Results of an electronic oncology pharmacy observational quality assurance audit tool (#268)

Russell Hill 1 , Chris Giles 1 , Stacy La Hood 1
  1. Pharmacy Practice Unit, APHS, Brisbane, Queensland, Australia

Aim

An oncology pharmacy observational “app” electronic audit tool was developed with the aim to improve quality and reduce the variance in quality across a multi-site hospital pharmacy provider.

Method

A literature review of Australian and international oncology pharmacy practice standards was undertaken. Four domains were created; personnel, occupational health and safety, oncology pharmacist responsibilities, and cytotoxic transport and storage. Each domain was numerated to enable a scoring system which supported both intra- and inter-site quantitative analysis. A total of 17 oncology pharmacy services were audited twice over a two year period. The audits were completed by five senior and experienced oncology pharmacy staff who received training in application of the audit tool.

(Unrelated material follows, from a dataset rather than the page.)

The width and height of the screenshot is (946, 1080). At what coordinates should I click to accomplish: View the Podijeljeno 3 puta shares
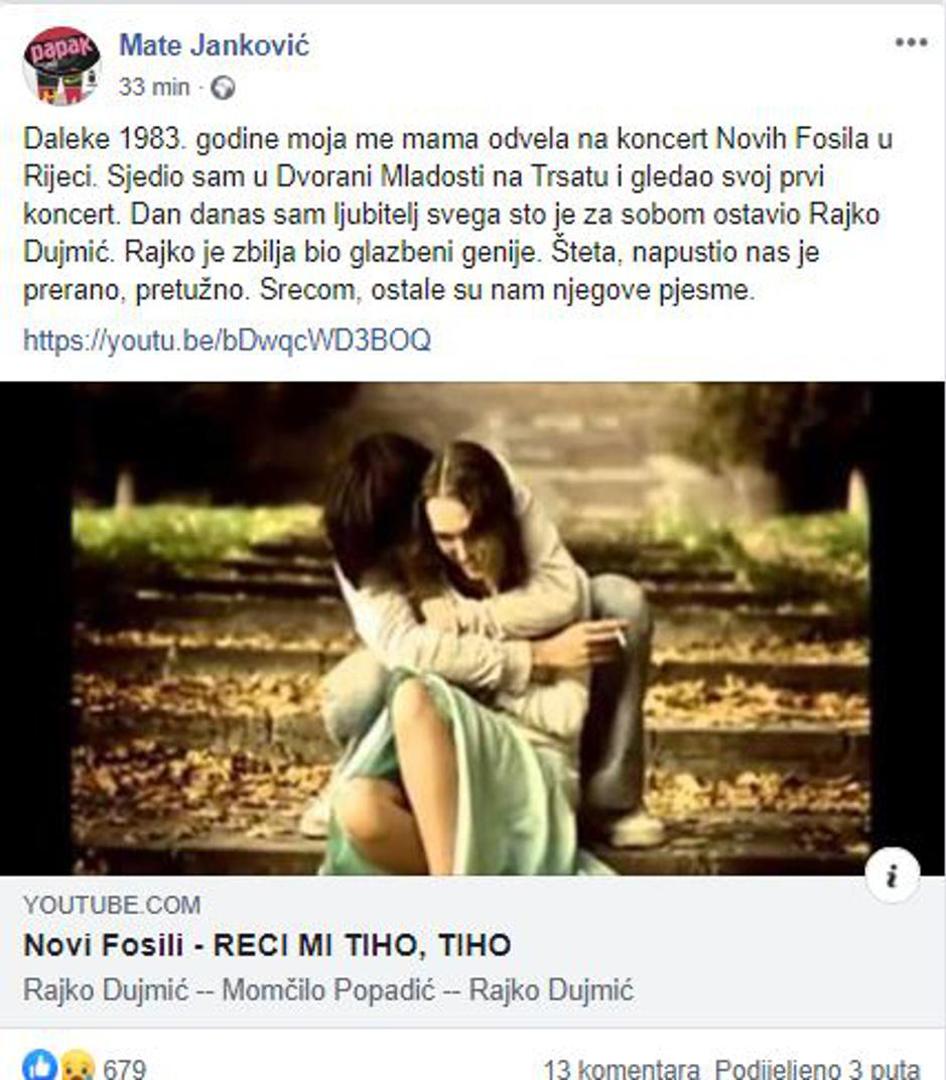pyautogui.click(x=817, y=1069)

Auditors were not permitted to undertake audit of sites where they had responsibility.

Results

The baseline audit resulted in an organizational-wide mean compliance result of 71% (ϑ=13.9%). Following the second year of the audit cycle, organizational-wide compliance increased to a mean of 80% (ϑ =8.3%). The improvements in compliance at the end of the second year were statistically significant [paired t(16)=-2.57, p=.02]. Statistically significant improvements were evident across the domains of oncology pharmacist responsibilities [paired t(16)=-3.04, p=0.004] and cytotoxic transport and drug storage [paired t(16)=-2.56, p=0.01]. Improvements were also noted across the personal and occupational health and safety domains, although these did reach significance.

Conclusions:

This electronic audit tool provides a method for systematically assessing compliance with oncology pharmacy quality standards. Use of the electronic “app” has demonstrated significant improvements in compliance with quality standards over a two year period. Implementation of the tool has also facilitated the identification of support materials required such as group wide policies and mandatory training plans which aim to create consistency and reduce variation in practice among oncology pharmacy sites.